Copy exactly the lines of the records below, starting at the line that contains "This screenshot has" and continuing through the last line, both included; omit any pictures.
===== RAW DATA =====
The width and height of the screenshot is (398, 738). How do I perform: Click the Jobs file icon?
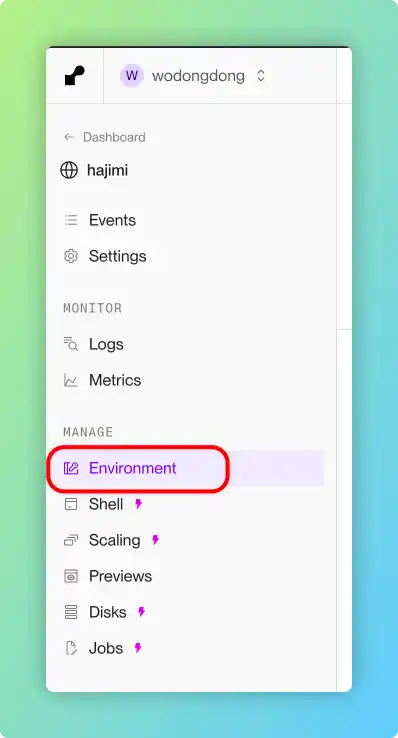[x=71, y=648]
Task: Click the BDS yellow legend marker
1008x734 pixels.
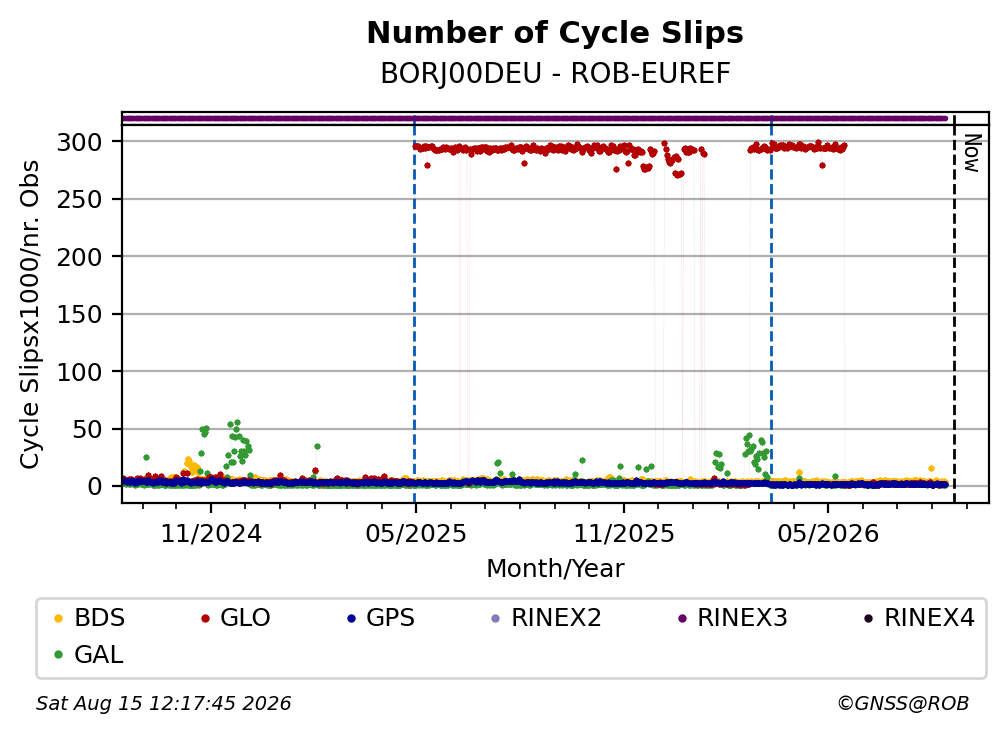Action: coord(58,619)
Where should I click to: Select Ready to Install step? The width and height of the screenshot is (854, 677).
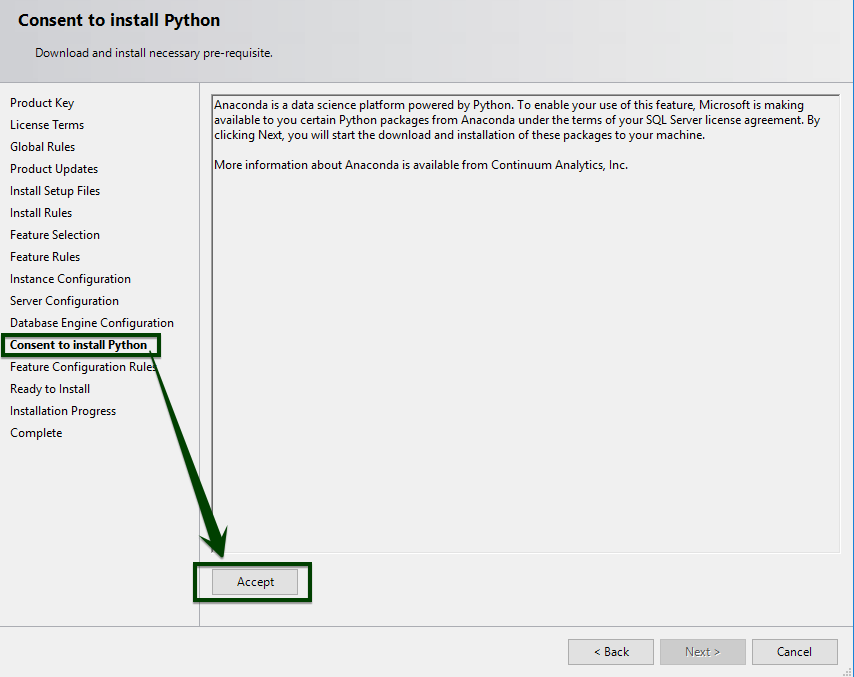point(50,389)
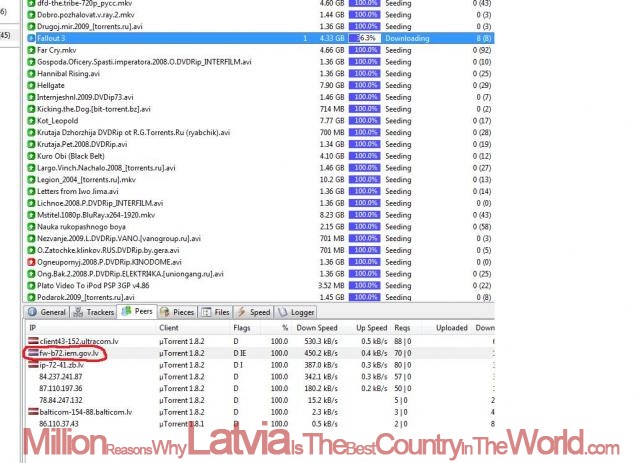Open the Pieces tab

(x=179, y=312)

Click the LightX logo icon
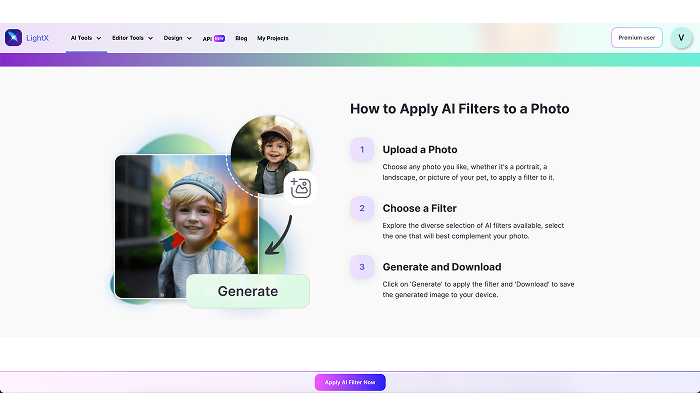pyautogui.click(x=13, y=38)
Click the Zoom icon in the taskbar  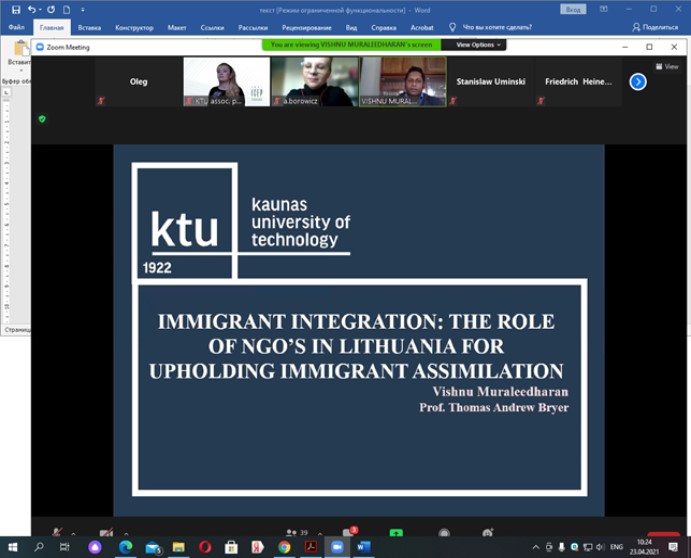(337, 547)
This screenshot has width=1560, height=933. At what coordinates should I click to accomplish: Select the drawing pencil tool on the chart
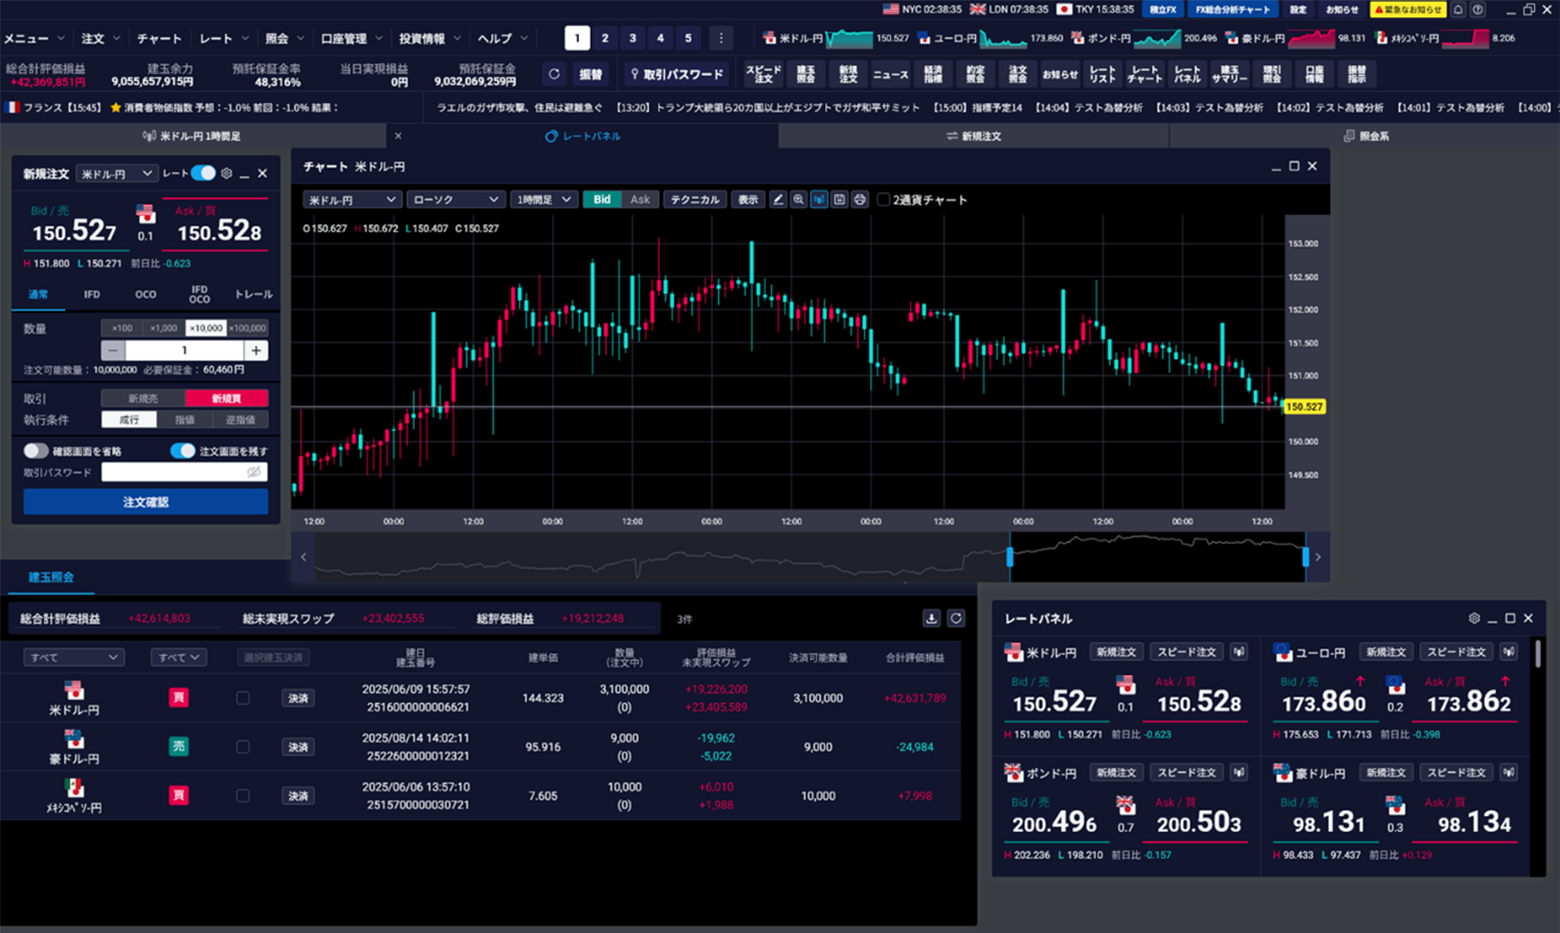tap(778, 199)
=====
EXERCISE SOLUTION
This screenshot has width=1560, height=933. At what coordinates should I click to accomplish: Select the drawing pencil tool on the chart
tap(778, 199)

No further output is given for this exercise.